Small nucleolar RNAs (snoRNAs) represent an ancient group of highly structured noncoding RNAs present in all eukaryotes. SnoRNAs are generally categorized in two types which differ in their sequence motifs, protein interactors, and functions: the C/D and H/ACA box snoRNAs, the name of which has been respectively standardized to start with SNORD and SNORA in human. Termed after the canonical motifs they harbor [namely the C/C’ and D/D’ boxes (respectively RUGAUGA and CUGA), and the H and ACA boxes (respectively ANANNA and ACA), where R is a purine and N is any nucleotide], snoRNAs exist in their mature form as ribonucleoprotein complexes (snoRNPs), i.e. bound to their core protein partners which confer the stability and catalytic activity to the snoRNP [1, 2]. As a crucial member of the complex, snoRNAs act as guides by base-pairing to a specific target RNA which allows dedicated enzymes to modify specific nucleotides in the recipient RNA [3]. The most well-characterized targets of snoRNAs are ribosomal RNAs (rRNA) and small nuclear RNAs (snRNAs) which undergo several important chemical modifications as part of ribosome and spliceosome biogenesis steps, namely C/D-guided 2′-O-methylations and H/ACA-guided pseudouridylations [4, 5]. While guiding these chemical modifications was considered for decades to be the main purpose of snoRNAs, a multitude of new functions and noncanonical targets have been associated with snoRNAs in recent years, several of which do not involve RNA modification (reviewed in [6–8]). These include the regulation of splicing [9–13], chromatin remodeling [14, 15], protein secretion [16] as well as transfer RNA (tRNA), and transcript stability [17, 18] through the interaction of snoRNAs with different effectors [messenger RNAs (mRNAs), RNA-binding proteins (RBPs), etc.]. Overall, these diverse cellular involvements underscore that snoRNAs are increasingly recognized as versatile key players in the regulation of gene expression.

While most snoRNAs in human are embedded within the introns of so-called host genes, the genomic location of snoRNAs varies substantially across species and eukaryote kingdoms [8, 19, 20]. For instance, most plants and fungi snoRNAs are expressed as independent units using their own promoter, transcribed either alone or as a polycistronic transcript with other snoRNAs located in a cluster [8, 20]. On the other hand, some snoRNAs in vertebrates are also transcribed as intergenic units, but most rely on the transcription and splicing of their host gene locus to be expressed [21]. The association between intronic snoRNAs and their host gene appears to be under strong evolutionary pressure, as snoRNA host loci are strongly enriched for genes involved in ribosome biogenesis and RNA processing [19, 22–24]. While these genomic locations are often conserved across species, several “new” snoRNA genomic locations arose throughout evolution and across species, thanks to countless rounds of gene duplications (via cis-recombination and retrotransposition events) which simultaneously led to the expansion of snoRNA families and copy numbers [25–28].

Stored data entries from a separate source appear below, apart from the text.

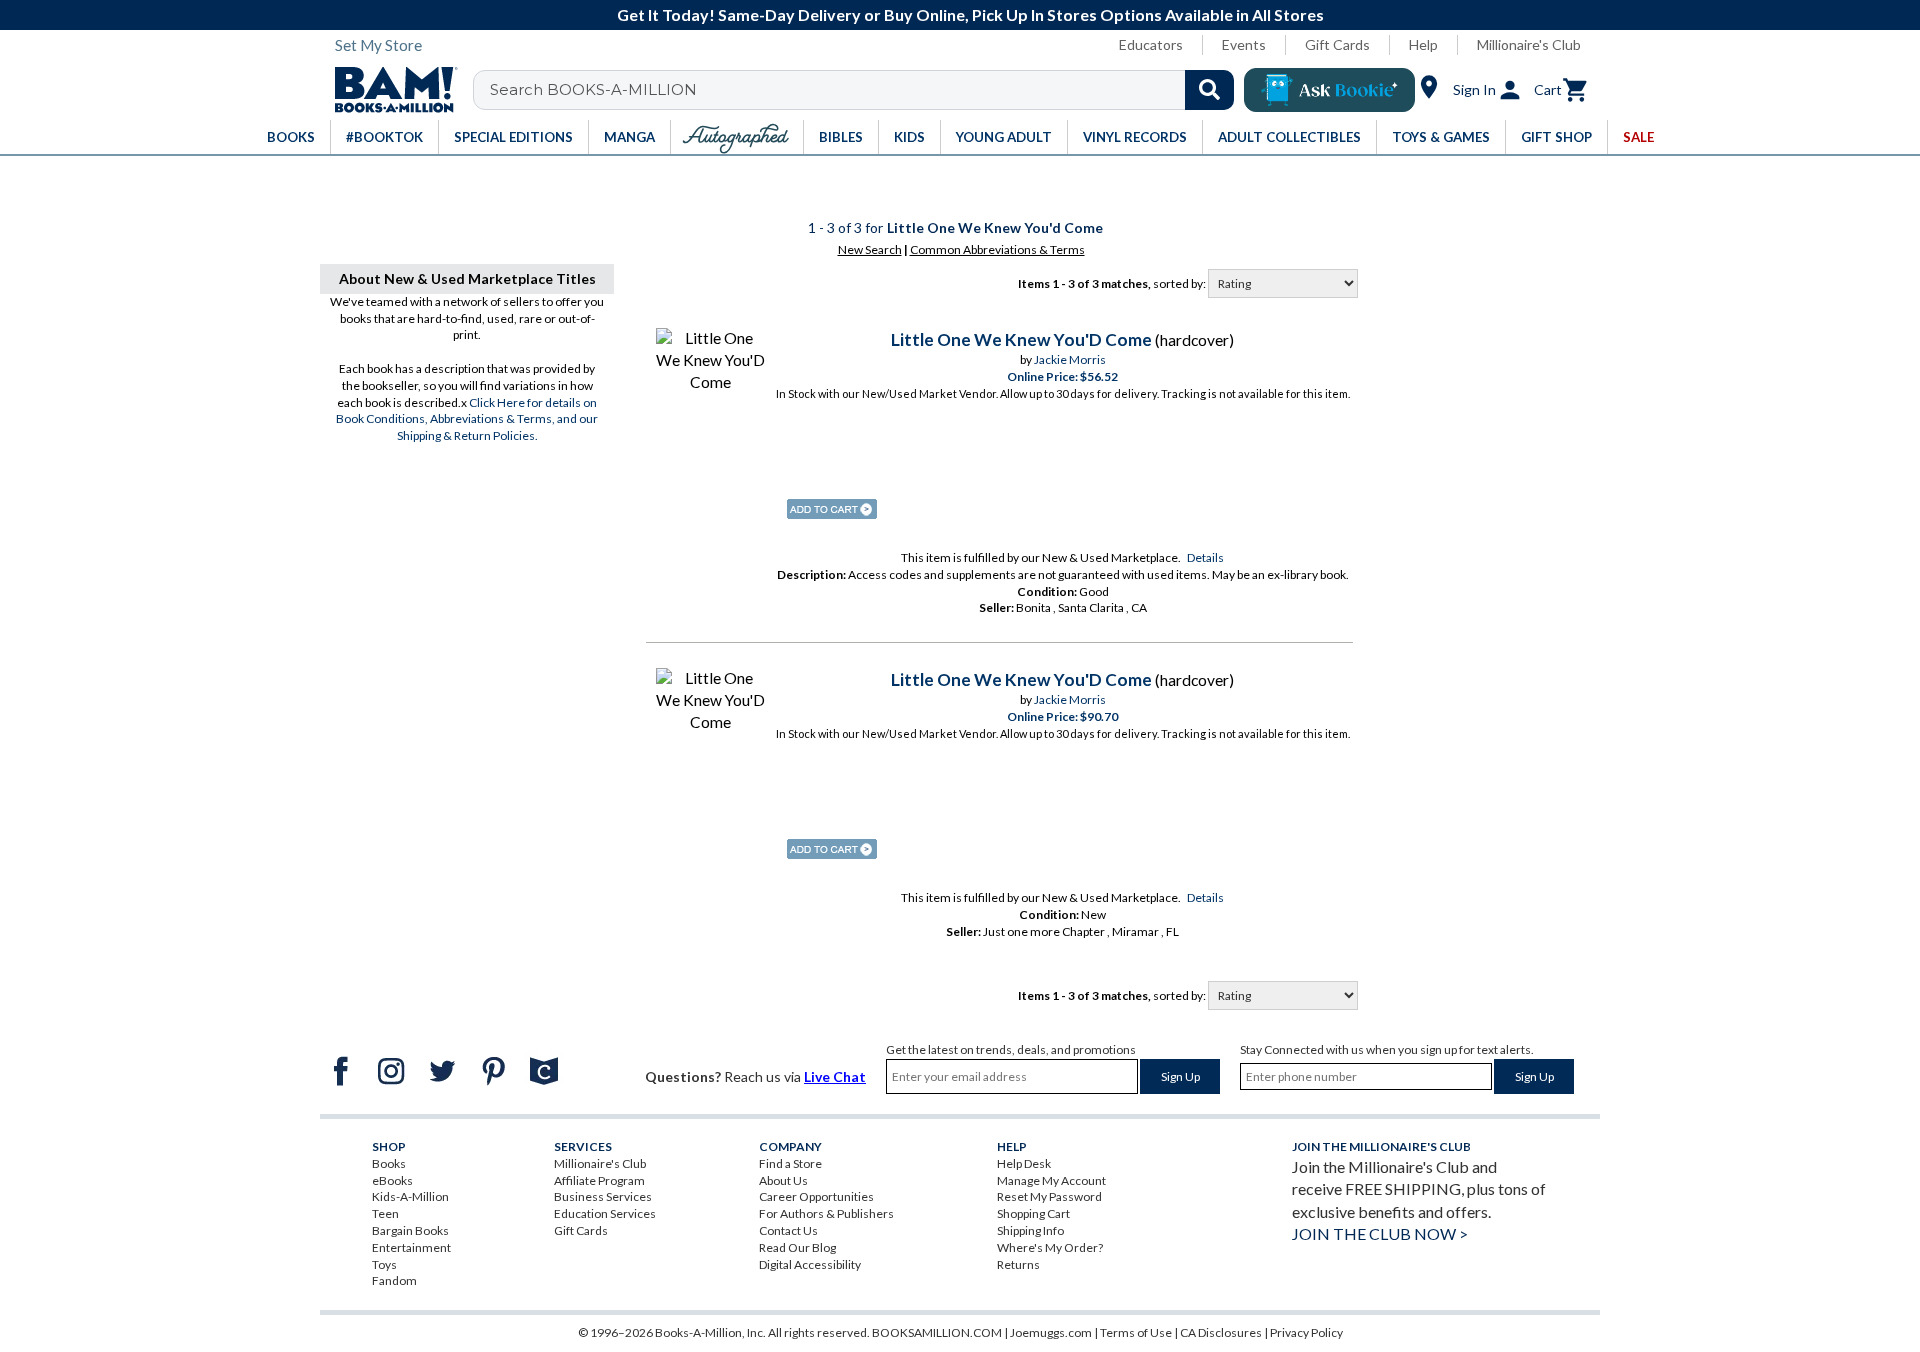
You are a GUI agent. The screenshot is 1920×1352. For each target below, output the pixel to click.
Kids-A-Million (410, 1196)
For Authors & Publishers (826, 1213)
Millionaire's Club (1529, 44)
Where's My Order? (1050, 1247)
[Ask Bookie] (1329, 90)
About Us (783, 1180)
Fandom (394, 1280)
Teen (385, 1213)
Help (1423, 44)
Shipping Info (1030, 1230)
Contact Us (788, 1230)
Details (1205, 557)
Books (389, 1163)
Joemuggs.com (1051, 1332)
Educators (1151, 44)
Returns (1018, 1264)
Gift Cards (1337, 44)
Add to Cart (832, 509)
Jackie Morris (1070, 359)
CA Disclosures (1221, 1332)
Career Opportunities (816, 1196)
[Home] (389, 90)
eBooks (392, 1180)
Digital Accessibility (810, 1264)
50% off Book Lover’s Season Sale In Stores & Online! (1012, 14)
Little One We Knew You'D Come (1021, 339)
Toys (384, 1264)
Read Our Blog (797, 1247)
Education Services (605, 1213)
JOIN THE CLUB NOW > (1380, 1233)
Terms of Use (1136, 1332)
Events (1244, 44)
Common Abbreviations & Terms (997, 249)
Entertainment (411, 1247)
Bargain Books (410, 1230)
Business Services (603, 1196)
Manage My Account (1051, 1180)
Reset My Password (1049, 1196)
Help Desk (1024, 1163)
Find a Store (790, 1163)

Interestingly, not all these snoRNAs or their copies are equally expressed. In fact, we and others have recently shown that a significant proportion of annotated snoRNA genes are not expressed (sometimes as many as two-thirds of all annotated snoRNAs) [19, 24, 29, 30]. Investigating the reasons explaining this widespread non-expression, it was demonstrated that four features could reliably distinguish the expressed from the nonexpressed snoRNAs (which are also called snoRNA pseudogenes) [24]. Indeed, snoRNA pseudogenes display increased mutations in their characteristic boxes, an unstable secondary structure and an unstable terminal stem (i.e. a structure formed by the base-pairing of both snoRNA ends) compared to the expressed snoRNAs, as well as a nonexpressed host locus [24]. These snoRNA pseudogenes were hypothesized to have either transient functions in a rapidly degraded host transcript and/or represent snoRNA remnants of past duplication events in loci unfavorable for their expression [8, 24]. Taken together, these observations represent an additional layer of snoRNA complexity (which is yet to be considered in current annotations) since these two subclasses show distinct sequence features and functionalities.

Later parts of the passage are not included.